Abstracts

#39 Changes in Lung Tissue Proteome in an Allergen Challenge Mouse Model of Asthma


Thomas H Mahood, CHRIM / University of Manitoba; Chris Pascoe, CHRIM / University of Manitoba; Aruni Jha, CHRIM / University of Manitoba; Peyman Ezzati, Manitoba Centre for Proteomics and Systems Biology / University of Manitoba; Sujata Basu, CHRIM / University of Manitoba; Victor Spicer, Manitoba Centre for Proteomics and Systems Biology / University of Manitoba; Neeloffer Mookherjee, Manitoba Centre for Proteomics and Systems Biology / University of Manitoba; Andrew Halayko, CHRIM / University of Manitoba


Introduction

A leading animal model for asthma uses repeated intranasal (i.n.) challenge with house dust mite (HDM) in adult mice, which promotes airway remodelling and hyperresponsiveness. Comprehensive analysis of the changes in the lung proteome with HDM challenge is sparse.
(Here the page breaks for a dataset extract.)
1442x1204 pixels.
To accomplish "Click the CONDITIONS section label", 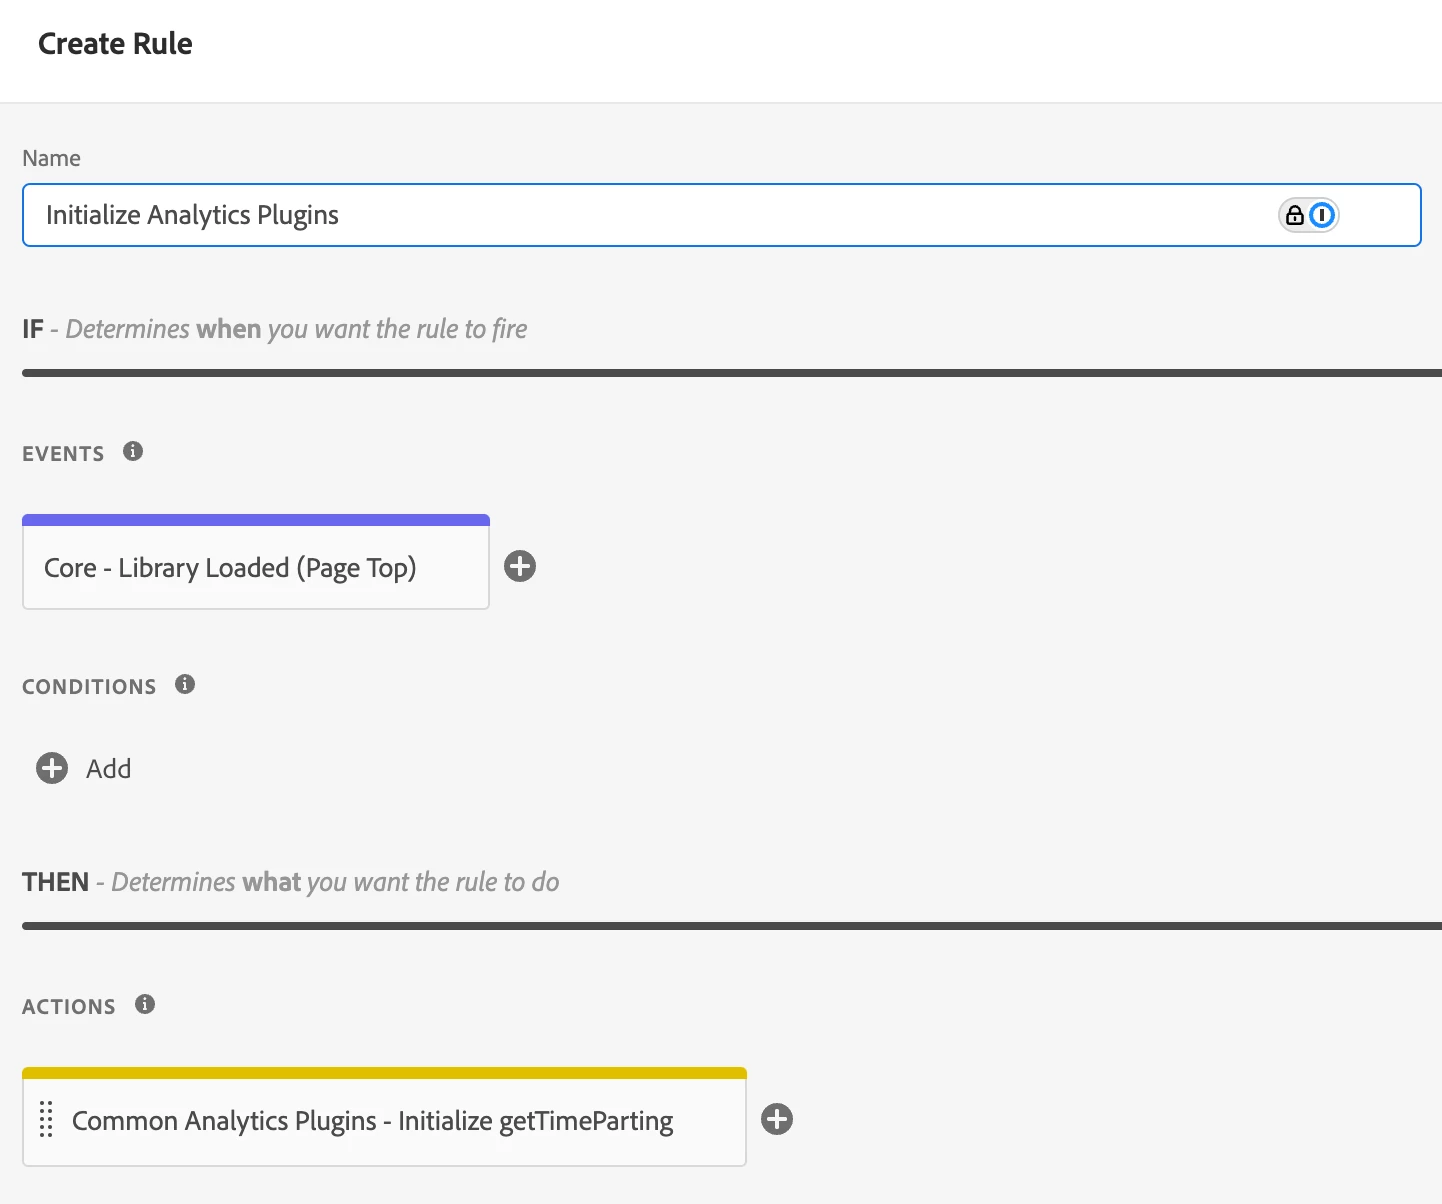I will click(89, 687).
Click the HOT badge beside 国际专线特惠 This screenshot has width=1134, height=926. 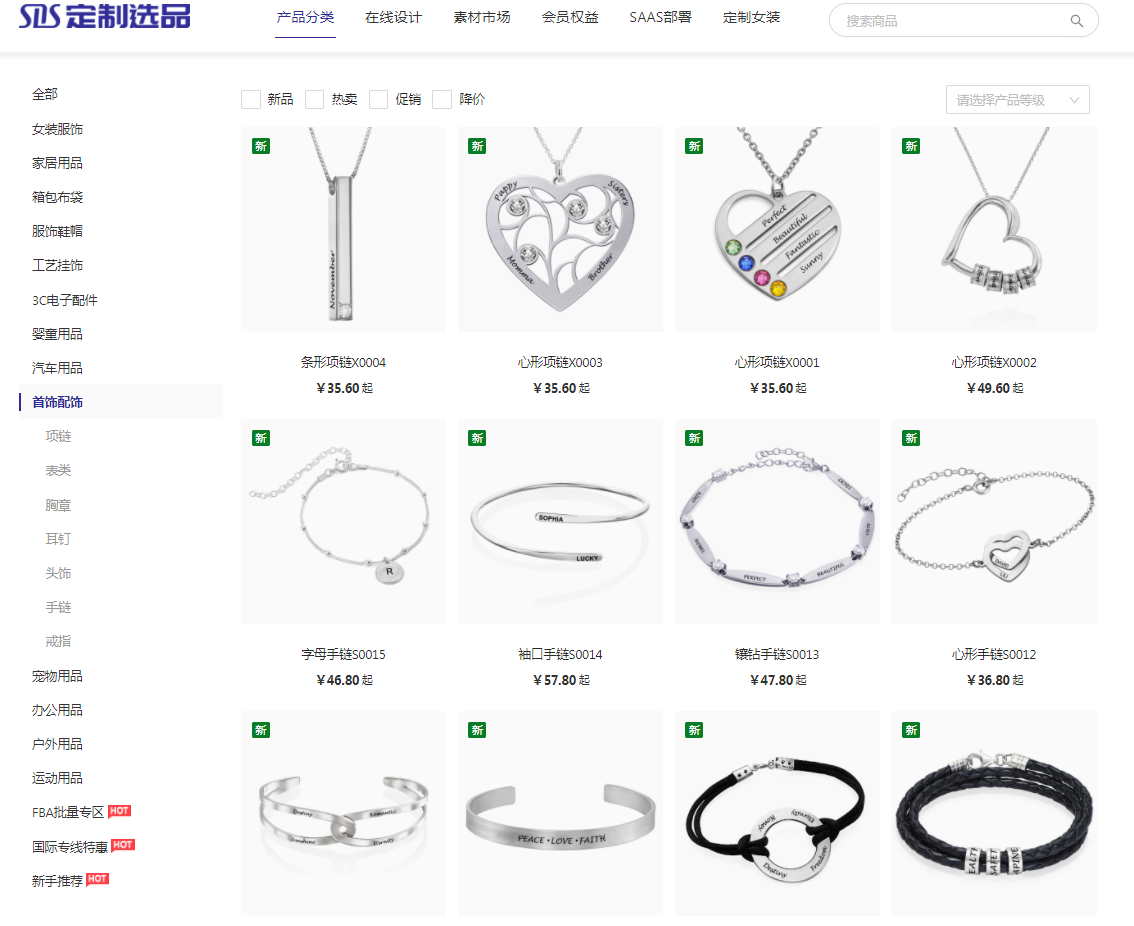tap(123, 845)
The objective of this study was to use a proteomics approach to characterize and quantify global protein changes in the lung following HDM challenge.


Methods

Female, BALB/c mice (6-8 weeks, n=4) were subjected to HDM i.n. challenge (25µg/mouse) 5 times per week for two weeks. Lung function and airway responsiveness to methacholine was measured using a small animal ventilator. Immune cell counts and differentials in lung lavage were performed. Age-matched allergen-naïve and HDM challenged lung tissue specimens were snap frozen until processed. For each sample, protein homogenates were concentrated by filter centrifugation, trypsinized, and subjected to HPLC-MS/MS. Proteins were identified and quantified using X!Tandem. Statistical and pathway analysis was conducted using Multiple Experiment Viewer and Ingenuity Pathway Analysis (IPA).


Results

HDM challenge induced significant increases in maximum airway resistance, tissue dampening and tissue elastance in response to 50mg/mL methacholine (p<0.0001; two-way ANOVA). We observed a 148% increase in BALF total inflammatory cell number compared to allergen-naïve (p<0.05, ANOVA). We identified 286 up- and 72 down-regulated proteins that were significantly regulated by allergen challenge. Top differentially regulated pathways included antigen presentation, oxidative stress and mitochondrial dysfunction. IPA also identified that lipid conversion and metabolism pathways are activated upon allergen challenge.


Conclusion

Using system’s biology we have defined changes in the lung tissue proteome upon HDM challenge that alters lung function and produces a rich inflammation that mimics severe asthma. We describe an inflammatory tissue profile with altered lipid conversion and metabolism. Our platform provides an approach to decipher pathobiological mechanisms and response to new therapies in chronic lung diseases such as asthma.